Чартерно пожал плечами. Она направилась к бару. Он следил за движением ее ног, за упругими ее ягодицами, гадая о том, чисто ее белье или нет. Он был брезглив. Обычно итальянские девушки куда аккуратнее сербских. Белые женские ножки, мелькающие за покрытым паутинкой трещин ветровым стеклом. Ангелина достала с полки бара пачку сигарет и, положив ее на поднос, вернулась к его столику. Он взял их и молча расплатился. Все это время хозяин смотрел на него во все глаза. Покрытое пятнами лицо старого солдафона.
Чартерно заставил себя закурить. Сигареты оказались премерзкими. Несмотря на то, что в Психоделической Войне Франция не участвовала, она, так же как и прочие страны, сполна познала нужду военного времени. Чартерно же был избалован сигарами со складов НЮНСЭКС.
Он перевел взгляд на экран телевизора. В зеленоватом свете плыли лица дикторов, говоривших так быстро, что он с трудом понимал смысл сказанного. Что-то о велогонках, большой материал о военном параде и инспекции частей, снимки известных на весь мир кинозвезд, обедающих в Париже, репортаж с места убийства, голод в Бельгии, забастовка учителей, новая королева красоты. Ни единого слова о двух континентах, населенных шизоидами, забывшими, где начинается и где кончается реальность. Нейтральная Франция была нейтральной во всех своих проявлениях — напялив телевизионный ночной колпак, она готовилась отойти ко сну.
Допив перно, Чартерис поднялся из-за стола, расплатился с мадам и вышел на площадь.
Уже была ночь, тот ранний час ее, когда облака, парящие в вышине, все еще несут на себе отблески далекого светила. Прожектора выхватывали из тьмы собор, разбивая его на регулярно чередующиеся вертикальные полоски света и непроницаемой тени, отчего он становился похожим на клетку, выстроенную для какой-то доисторической гигантской птицы. Откуда-то из-за клетки слышалось неумолчное, то и дело переходящее в рык воркование трассы.
Он забрался в свою машину и закурил сигару, пытаясь избавиться от неприятного вкуса, оставшегося после caporal.[8] Сидеть в недвижной машине было непривычно и непросто. Поразмыслив о том, хотел бы он переспать с Ангелиной или нет, он решил, что всем женщинам на свете он предпочитает англичанок. Среди его многочисленных подруг таковых до сих пор не было, но это ничего не меняло — Англия и все английское с раннего детства влекли его с неудержимой силой, так же как другого — знакомого ему человека — влекли Китай и все китайское.

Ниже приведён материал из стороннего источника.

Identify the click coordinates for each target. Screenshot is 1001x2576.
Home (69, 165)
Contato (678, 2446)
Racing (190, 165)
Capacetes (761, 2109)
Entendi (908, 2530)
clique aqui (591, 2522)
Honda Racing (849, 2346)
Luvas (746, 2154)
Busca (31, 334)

Особых иллюзий касательно нынешнего состояния Англии он не питал. В самом начале Психоделической Войны Кувейт совершил налеты практически на все развитые страны. Британия была первой страной, испытавшей на себе действие ПХА-бомб. Психо-химические аэрозоли, являвшиеся по сути психомиметиками, погрузили ее города во тьму. Чартерис, сотрудник НЮНСЭКС, был послан в Британию для работы, и это означало, что положение там действительно серьезно.
И все же, пока он был не в Англии. Ему нужно было как-то скоротать этот вечер.
Как часто он думал об этом… Жизнь была так… коротка и вместе с тем так безнадежно скучна, что граничащее с нею дерзновенное сладострастие мига-гибели казалось едва ли не дарованной человеку милостью. Кто не испытывал скуки, так это жертвы Войны — для этого они были слишком безумны, — они были целиком поглощены своими радостями и страхами, порождавшимися истинной их диспозицией; именно по этой причине единственным чувством, испытываемым спасателями по отношению к спасаемым, была зависть.